2024年12月に「非常戒厳」を宣言し、内乱首謀罪に問われた韓国の前大統領、尹錫悦(ユンソンニョル)被告に対して、ソウル中央地裁は無期懲役の判決を言い渡した。特別検察は死刑を求刑していた。
判決は「軍を国会に送り暴動を起こした」として、前大統領の行為は内乱罪に当たると結論付けた。その上で「民主主義の核心的な価値を壊した」と非難した。
非常戒厳の宣言を受けて戒厳司令部が出した布告令は、政治活動の禁止やメディア統制を含む内容だった。この事件は国内外に衝撃を与え、1987年の民主化以降、韓国が国際社会で築いてきた信用を深く傷つけた。代償は大きく、司法が厳しく断罪するのは当然と言える。
一方で、緻密に計画されたものではなく大部分が失敗した点や、流血の事態にならなかったことなどを踏まえ、死刑を回避した。被告の65歳という年齢も考慮した。
前大統領は、当時の野党が国政をまひさせて非常事態にあることを国民に知らせるための「正当な権力行使」だったと無罪を主張していた。弁護団は控訴した。

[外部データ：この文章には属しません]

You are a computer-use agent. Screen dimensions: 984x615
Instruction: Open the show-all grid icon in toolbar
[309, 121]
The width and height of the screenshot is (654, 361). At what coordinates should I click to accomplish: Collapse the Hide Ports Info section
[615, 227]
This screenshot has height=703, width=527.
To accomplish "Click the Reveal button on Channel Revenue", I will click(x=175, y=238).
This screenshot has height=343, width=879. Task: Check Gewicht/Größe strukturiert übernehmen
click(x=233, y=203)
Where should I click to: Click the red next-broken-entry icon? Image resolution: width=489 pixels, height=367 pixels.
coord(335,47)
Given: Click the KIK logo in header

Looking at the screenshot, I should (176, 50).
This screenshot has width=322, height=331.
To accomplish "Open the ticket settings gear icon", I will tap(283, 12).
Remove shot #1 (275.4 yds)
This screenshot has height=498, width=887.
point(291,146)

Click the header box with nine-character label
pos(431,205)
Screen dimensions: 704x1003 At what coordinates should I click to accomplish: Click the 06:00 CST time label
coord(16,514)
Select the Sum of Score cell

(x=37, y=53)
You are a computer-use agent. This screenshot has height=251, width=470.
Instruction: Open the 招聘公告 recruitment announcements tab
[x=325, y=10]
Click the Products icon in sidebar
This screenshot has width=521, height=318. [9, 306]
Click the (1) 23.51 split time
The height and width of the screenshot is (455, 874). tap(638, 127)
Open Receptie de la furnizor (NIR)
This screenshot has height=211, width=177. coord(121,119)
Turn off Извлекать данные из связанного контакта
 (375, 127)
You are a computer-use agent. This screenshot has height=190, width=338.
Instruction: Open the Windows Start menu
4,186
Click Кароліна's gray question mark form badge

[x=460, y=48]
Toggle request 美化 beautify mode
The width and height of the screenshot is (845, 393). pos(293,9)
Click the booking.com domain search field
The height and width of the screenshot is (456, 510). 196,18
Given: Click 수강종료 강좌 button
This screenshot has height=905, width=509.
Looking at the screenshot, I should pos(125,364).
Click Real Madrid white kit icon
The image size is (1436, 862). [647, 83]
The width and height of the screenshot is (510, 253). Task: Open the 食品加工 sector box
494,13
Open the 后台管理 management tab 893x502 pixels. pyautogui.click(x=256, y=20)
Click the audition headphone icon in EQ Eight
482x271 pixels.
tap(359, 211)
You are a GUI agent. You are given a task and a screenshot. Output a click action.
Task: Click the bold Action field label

歴代大統領のうち無期懲役判決を受けたのは、全斗煥(チョンドゥファン)氏に続いて2例目となる。全氏は、民主化を求める市民を軍が弾圧し、多くの犠牲者を出した80年の光州事件などを巡って反乱・内乱罪に問われ、一審で死刑となったが、二審で無期懲役となった。その後に恩赦で釈放された。
尹氏による戒厳令に、光州事件を思い出した国民は多いはずだ。国会議事堂周辺に人々が集結し、抗議の声を上げたのはその表れだろう。韓国は保守と革新の対立が激しいが、世論調査では戒厳令に対しては党派を問わず拒否感が強い。
しかし、事件は社会の亀裂を一段と深めた。判決文も「極限の対立状態に陥った」と指摘した。保守派の尹氏が死刑を免れたことで、革新派からは不満が出ている。保守の中でも尹氏との決別を訴える声の一方、「尹、アゲイン(再び)」を掲げる強硬勢力が台頭しつつあり、混乱が懸念される。
罷免された尹氏の後任として2025年6月に就任した革新系与党の李在明(イジェミョン)大統領は、分断の修復に努めてほしい。今年6月には統一地方選挙が予定される。党派対立をあおる言動は慎むべきである。
権力者の暴走を人ごととしないことが重要だ。世界で法の支配や国民主権といった価値観に揺らぎが見える中、民主主義の意義を改めて確認し、社会で共有する必要がある。